[Opening Entries shown section]

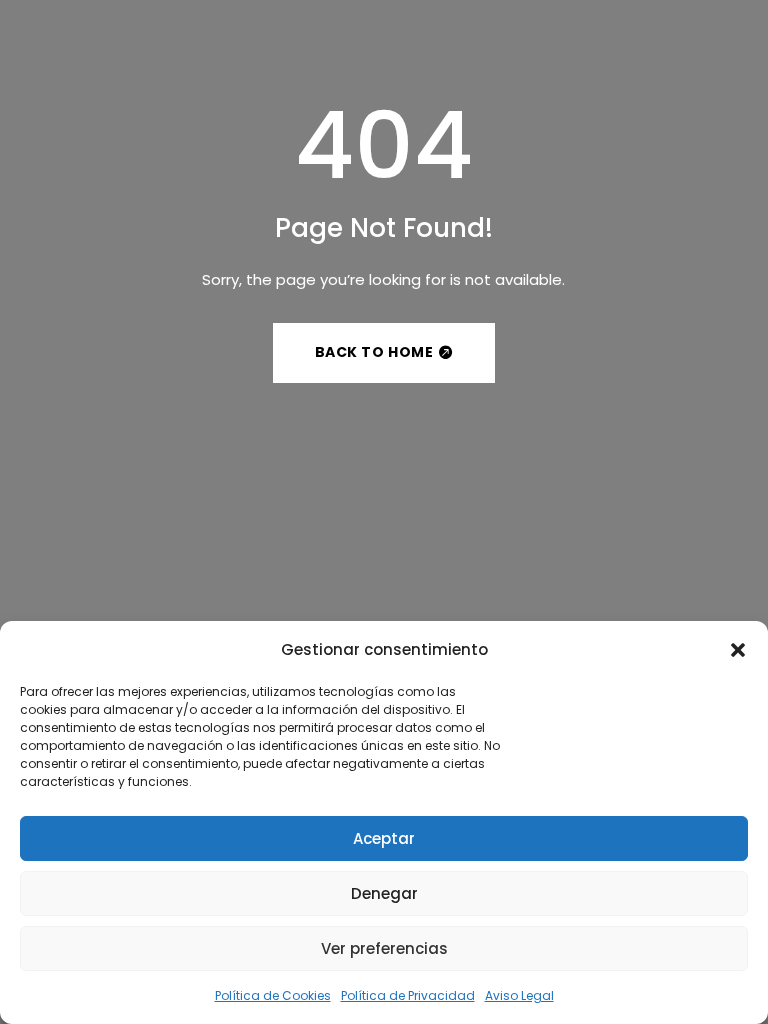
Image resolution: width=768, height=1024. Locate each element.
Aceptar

[Closing Entries shown section]
[Opening Entries shown section]

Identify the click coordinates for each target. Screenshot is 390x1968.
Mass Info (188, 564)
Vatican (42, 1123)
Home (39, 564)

[Closing Entries shown section]

Among the lines above, repeat exactly those from the line with "Identify the click" to the line with "Home (39, 564)", counting both ends.

Identify the click coordinates for each target. Screenshot is 390x1968.
Mass Info (188, 564)
Vatican (42, 1123)
Home (39, 564)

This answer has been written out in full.